Jangan sampai kita mengeluarkan banyak pernyataan dan pikiran tanpa terlebih
dulu mengetahui kenyataan sesungguhnya. Untuk mengetahui bagaimanan
perkembangan organisasi tani/nelayan di suatu perkampungan maka kita tidak
boleh segan segan melakukan penyelidikan sosial tetang organisasi tani/nelayan
di kampung tersebut.
Ø
membiasakan
untuk berfikir hati hati dan dari banyak segi tentang segala sesuatu jika kita
ingin mengetahui sesutau dengan benar dan tepat, maa kita harus memikirkan
dengan hati hati dan tidak dengan serba terburu buru. Kita harus mampu untuk
menganalisis sebuah persoalan secara mendalam dari banyak segi dan saling
hungannya dengan persoalan lain. Dengan demikian kita dapat secara persis
mengatahui sebab sebab mendasar dari persoalan tersebut dan merumuskan jalan
keluarnya.
Bagaimanakah juga kita bisa bekerja yang benar?
Segala keputusan
dan pekerjaan kita haruslah didasarkan pada kondisi konkrit. Tanpa itu
maka apa yang kita putuskan dan kita lakukan akan menemui kegagalan.

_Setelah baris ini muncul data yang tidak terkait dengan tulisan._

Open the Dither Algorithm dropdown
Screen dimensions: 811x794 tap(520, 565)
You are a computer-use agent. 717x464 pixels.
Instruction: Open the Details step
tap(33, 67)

Keberhasilan melakukan pekerjaan banyak ditentukan sejauh mana saling
hubungannya dengah kondisi konkrit atau nyata. Misalnya perjuangan untuk
mendapatkan kapal bagi kaum nelayan miskin akan ditentukan oleh sejauh mana
tingkat kesadaran kaum tani/nelayan dan kekuatan organisasi massa
tani/nelayannya. Apabila dalam keadaan kesadaran yang masih rendah dan keadaan
organisasi yang masih kecil dan lemah, dengan terburu buru kita akan melakukan
tuntutan atau kompromi/menjadi buruh kapal
dengan pihak pemerintah. Maka
akan dapat dipastikan perjuangan tersebut akan sulit mendapat hasil yang kita
inginkan bersama, karena tidak mendapat banyak dukungan dari kaum tani/nelayan
dan juga bujuk rayu dari pihak pemerintah. Berbeda kondisinya jika
kesadaran dan kekuatan ormas
tani/nelayan sudah tinggi dan kuat, maka perjuangan mendapatkan kapal dari
pemerintah akan berhasil didapatkan untuk kepentingan masyarakat nelayan tanpa
harus kompromi menajadi buruh kapal. Demikian juga peranan keteladanan dalam
melakukan pekerjaan sangat dibutuhkan agar mencapai keberhasilan, dalam
perjuangan mendapatkan perahu atau mesin mesin, koperasi, maka keteladanan sebuah perkampungan yang kaum tani/nalayan
yang kesadaran dan organisasi nya sudah tinggi dan kuat, akan menjadikan
kampung kampung lain disekirarnya mengikuti atau menirunya. Keteladana akan
menumbuhkan keberanian, mengusir rasa takut dan ragu ragu serta memberikan
contoh konkrit yang dapat dilihat hasilnya secara konkrit juga.
D.
Rasional
Rasional diambil dari kata bahasa inggris rational yang
mempunyai definisi yaitu dapat diterima oleh akal dan pikiran dapat dipahami
sesuai dengan kemampuan otak. Hal-hal yang rasional adalah suatu hal yang di
dalam prosesnya dapat dimengerti sesuai dengan kenyataan dan realitas yang ada.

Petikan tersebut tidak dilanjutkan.